The company recently released its case study of St. Lucie County School District, which previously had one of the highest energy costs per square foot of school districts in the state of Florida. Realizing a need for change, the school district implemented Calmac thermal energy storage technology to reduce their heavy energy bills.
“Our products run the chillers of a building at night when they’re usually doing nothing,” said Mark MacCracken, Calmac CEO. “We store the energy in the form of ice. During the day, we melt the ice in order to cool the building. So, you’ve shifted a major electric load from the on-peak period to the off-peak period. We’re decoupling when you create cooling from when you’re using the cooling.”
By using the company’s IceBank thermal energy storage, the school district saw a reduction of $5 million in utility costs over the past seven years. Overall, the company has completed hundreds of installations in schools throughout Florida and the nation.
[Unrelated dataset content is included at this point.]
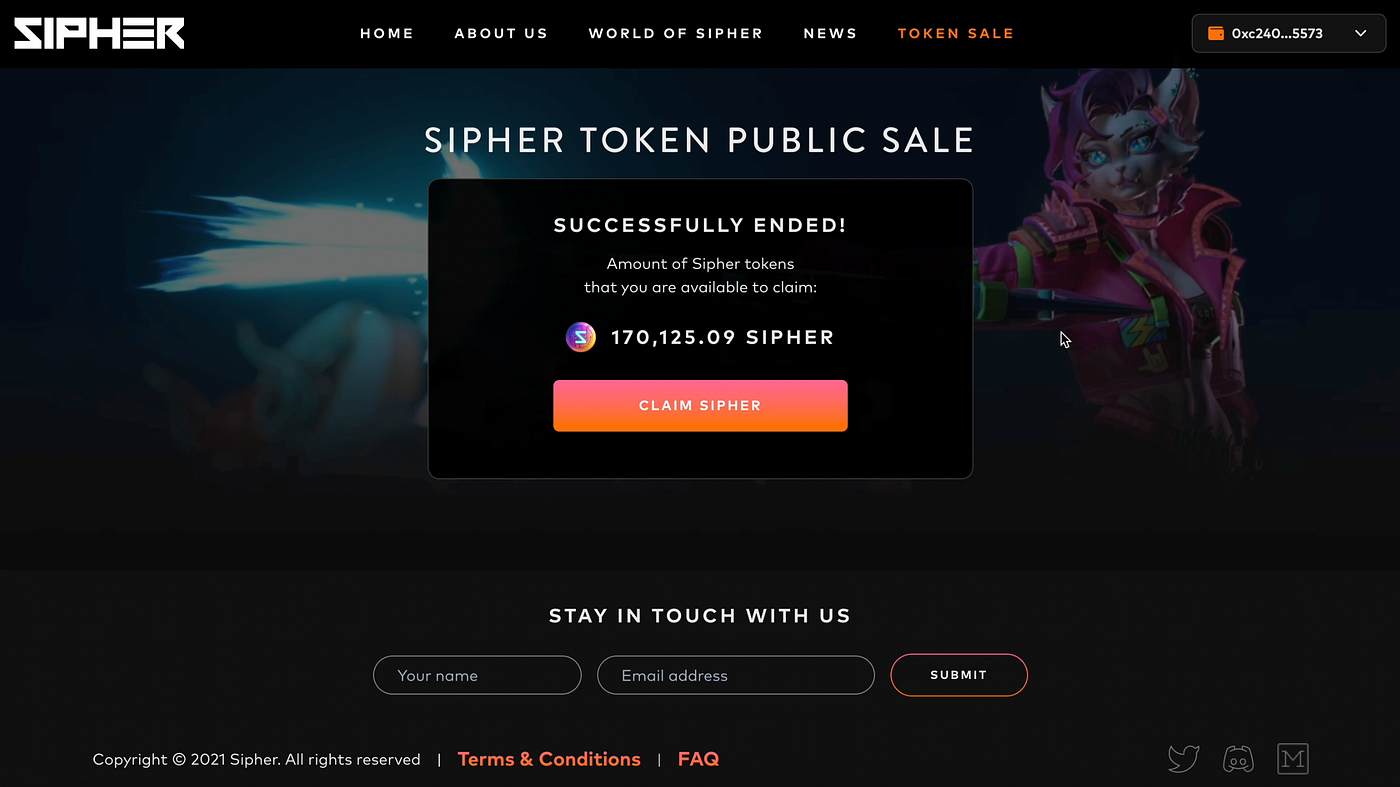Click the CLAIM SIPHER button
1400x787 pixels.
700,406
In a time where maintaining fiscal sustainability is critical, energy savings made with the thermal energy storage technology can help relieve the pressures of budget cuts, MacCracken said.
“There is a large savings in energy cost, which the administration sees, and they can then use these savings to hire another teacher or something of that nature,” he said. “It may improve the quality of education because you have a better student-teacher ratio.”
Many of the earlier myths surrounding thermal energy storage have now been dispelled, and commercial buildings are realizing the major cost savings in using off-peak energy.
“Thermal storage is not difficult, we’ve taken the complexity out of it. It’s a proven and reliable product that saves owners money and energy,” MacCracken said.
MacCracken likened the utilization of thermal energy storage in commercial buildings to throwing a barbecue at one’s home.
“If you’ve ever thrown a barbecue at your house and you have 20 people coming over, you would never think it’s a good idea to start making the ice cubes for the party when people start walking through the door,” he said. “Your refrigerator could never keep up with it.”
Though it is standard practice to instantly cool a building during on-peak periods, it is simply illogical to do so, MacCracken said. Using energy collected during off-peak periods is far cheaper for owners, he said.
“To air condition that same person at the barbecue in a commercial building, for each person you need the equivalent cooling of somewhere between 150 and 300 pounds of ice. And yet, in most buildings they start making the cooling instantaneously when people get there,” MacCracken said.
Additionally, the practice of thermal energy storage is much more environmentally friendly. Buildings must lessen their dependence on carbon-based fuels and opt for renewable energy to become better stewards to the environment, MacCracken said.
“Renewables are very important as we move forward to try to lessen our impact on the environment,” he said.